Antigen-Specifically Activated CD8+ and Double-Negative T Cells Accumulate in the Brain of Alzheimer's Disease Mice.

Abstract

Emerging evidence suggests adaptive immunity plays a key role in cognitive function and neurodegenerative diseases. However, the specific contribution of T cells in Alzheimer's disease (AD) remains poorly understood. Despite successful T cell modulation in other neurological conditions, similar strategies in AD remain underexplored due to gaps in our understanding of antigen-specific T cell activity and antigen-unspecific bystander activation in the diseased brain. In this study, we used flow cytometry to characterize T cell populations and their activation mode in an AD mouse model. By assessing GFP expression in C57BL/6J-Tg(Nr4a1-EGFP/cre)820Khog; Tg(APPswe,PSEN1dE9)85Dbo/Mmjax mice, we distinguished antigen-dependent from antigen-independent activation in CD4⁺, CD8⁺, and double-negative T cells (DNTs). This approach allows analysis of the full repertoire of antigen-specifically activated T cells in a physiological immune system without prior knowledge of target antigens. AD-like amyloid pathology progression was monitored by monthly scoring until mice reached 2, 6, 10-12 or 15-18 months of age and Aβ-quantification via thioflavine S staining.
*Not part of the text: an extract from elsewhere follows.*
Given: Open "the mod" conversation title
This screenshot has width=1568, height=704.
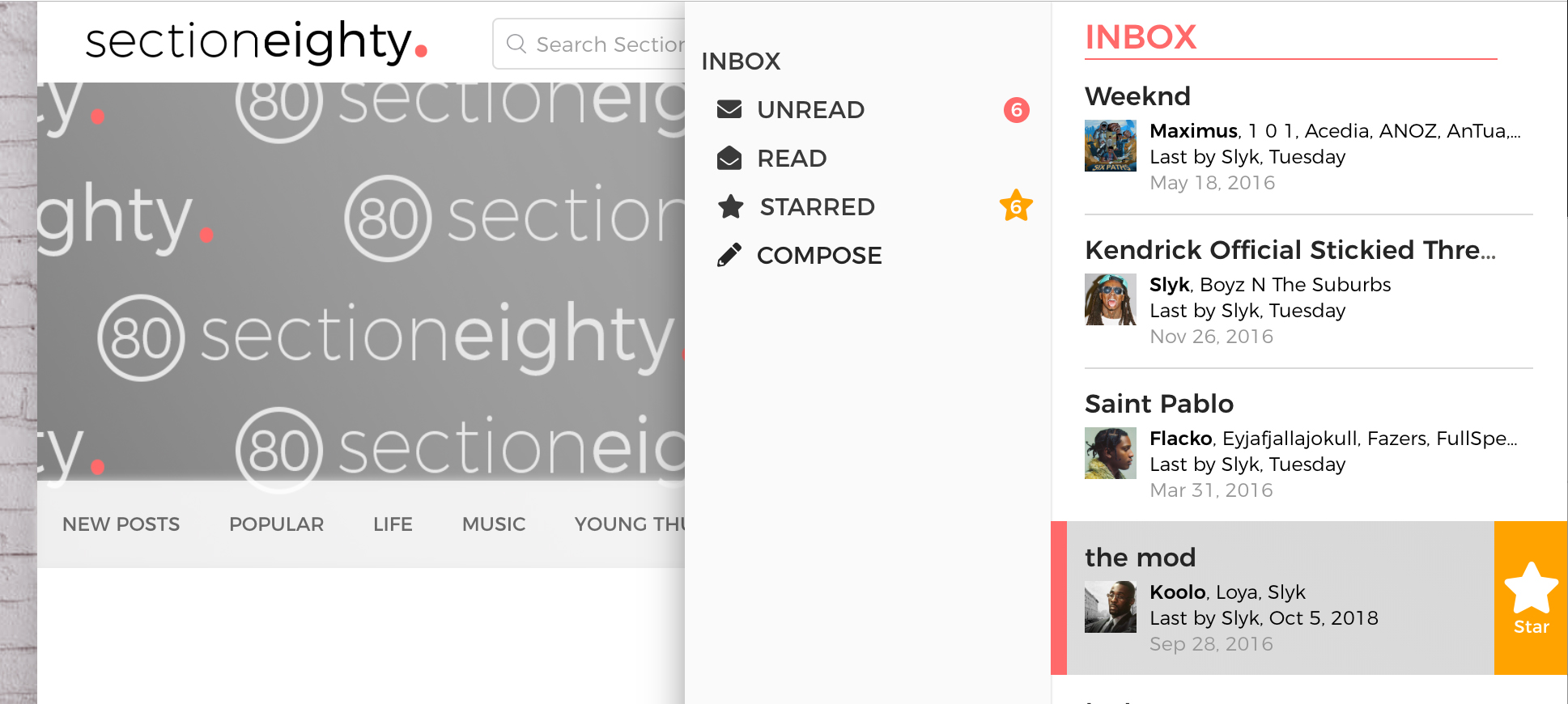Looking at the screenshot, I should pos(1140,558).
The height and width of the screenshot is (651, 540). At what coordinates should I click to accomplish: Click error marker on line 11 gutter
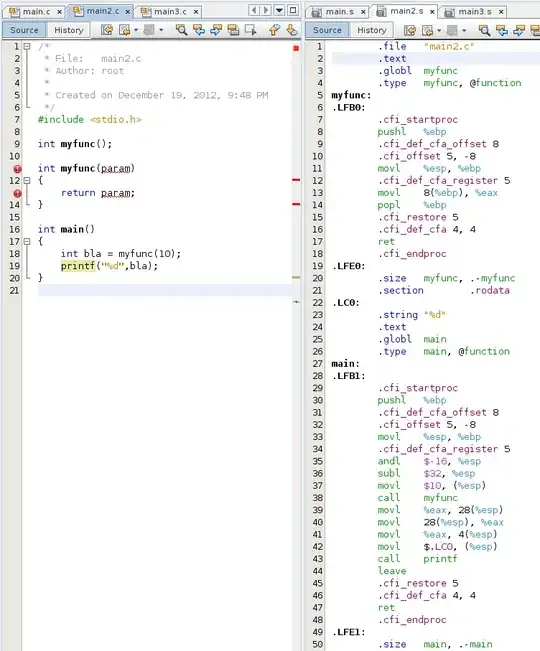click(x=17, y=169)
Antigen-specific activation during AD development was assessed by comparing AD mice with wild-type littermates. At 15-18 months, AD mice exhibited elevated numbers of activated, highly differentiated DNTs, along with increased antigen-specific CD8⁺ and DNT cells relative to controls. These results indicate a significant role for antigen-dependent immune activity in AD, highlighting CD8⁺ T cells and DNTs as potential therapeutic targets.